Die Enttäuschung war ihm deutlich anzusehen, doch wider Erwarten erlebte der Schiffsherr seinen Gast relativ gefasst. Anscheinend hatte er bereits etwas geahnt. »Was bedeutet das genau, Arnoldus?«
»Wir müssen schnell an Land, Herr. Uns bleibt kaum noch Zeit. Heute werden wir nichts mehr ausrichten können. Es dämmert bereits, und bald wird Nebel heraufziehen, aber morgen bei Tagesanbruch werden wir so schnell wie möglich eine geeignete Stelle zum Anlegen suchen.«
Nun war es Albert, der sich mit den Fingern die Augen rieb. Unbewusst hatte er sich diese Geste von Arnoldus abgeschaut. »Wie weit sind wir noch von Hamburg entfernt?«
»Nicht mehr weit. Ich würde sagen, maximal drei bis vier Tagesreisen.« Der Schiffsherr begriff sofort, was sein Fahrgast im Sinn hatte, und sprach schnell weiter. »Auch wenn es nur noch wenige Tage sind, so haben wir doch keine Wahl. Schon jetzt kann ich für nichts mehr garantieren. Eine Weiterreise wäre unverantwortlich. Mein Entschluss steht fest, wir legen morgen bei der ersten Gelegenheit an. Bitte versteht mich, ich bin für die Sicherheit meiner Männer verantwortlich, und deshalb werde ich auch nicht mit mir reden lassen.« Arnoldus war sehr klar in seiner Äußerung, und der Blick, den der Seemann Albert zuwarf, ließ keinen Zweifel daran, dass er sich tatsächlich nicht mehr umstimmen ließ. Besänftigend legte er seine Hand auf Alberts Schulter und sagte: »Es tut mir leid. Sicherlich wird es eine Möglichkeit geben, die Waren von Bord zu bekommen und über Land nach Hamburg zu schaffen.« Nach diesen Worten drehte er sich um und ließ den Kaufmannssohn allein zurück.

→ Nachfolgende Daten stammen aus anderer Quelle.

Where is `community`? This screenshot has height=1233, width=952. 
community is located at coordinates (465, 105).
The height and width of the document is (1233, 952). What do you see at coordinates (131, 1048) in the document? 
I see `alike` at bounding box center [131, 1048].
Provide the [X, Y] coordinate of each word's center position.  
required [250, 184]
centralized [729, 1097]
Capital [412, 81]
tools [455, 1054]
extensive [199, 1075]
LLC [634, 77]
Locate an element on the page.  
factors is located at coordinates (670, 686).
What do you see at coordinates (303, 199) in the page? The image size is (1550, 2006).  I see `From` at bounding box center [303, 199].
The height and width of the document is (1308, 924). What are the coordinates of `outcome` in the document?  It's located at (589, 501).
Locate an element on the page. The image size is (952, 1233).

Verbitterung keimte in Albert auf. Auch wenn er es insgeheim bereits befürchtet hatte, konnte er es dennoch nicht fassen, dass das Wetter ihm so kurz vor dem Ziel in die Quere kam. Die Erkenntnis, dass sich die Heimreise und somit auch alles, was damit zusammenhing, nun weiter verzögern würde, erzürnte ihn. Einen kurzen Moment lang war er gewillt, Arnoldus zu unterstellen, dass er bloß den dreißigsten Teil des geladenen Warenwertes einzustreichen versuchte, welcher ihm zustand, sobald er einem Kaufmann, der sich in einer Notsituation auf ein Rettungsboot flüchtete, half, seine Waren zu retten. Gleich darauf verwarf er diese törichte Vermutung allerdings wieder. Arnoldus war sein Freund und nicht sein Feind. Voller Wut krallte Albert seine Hände um die Reling.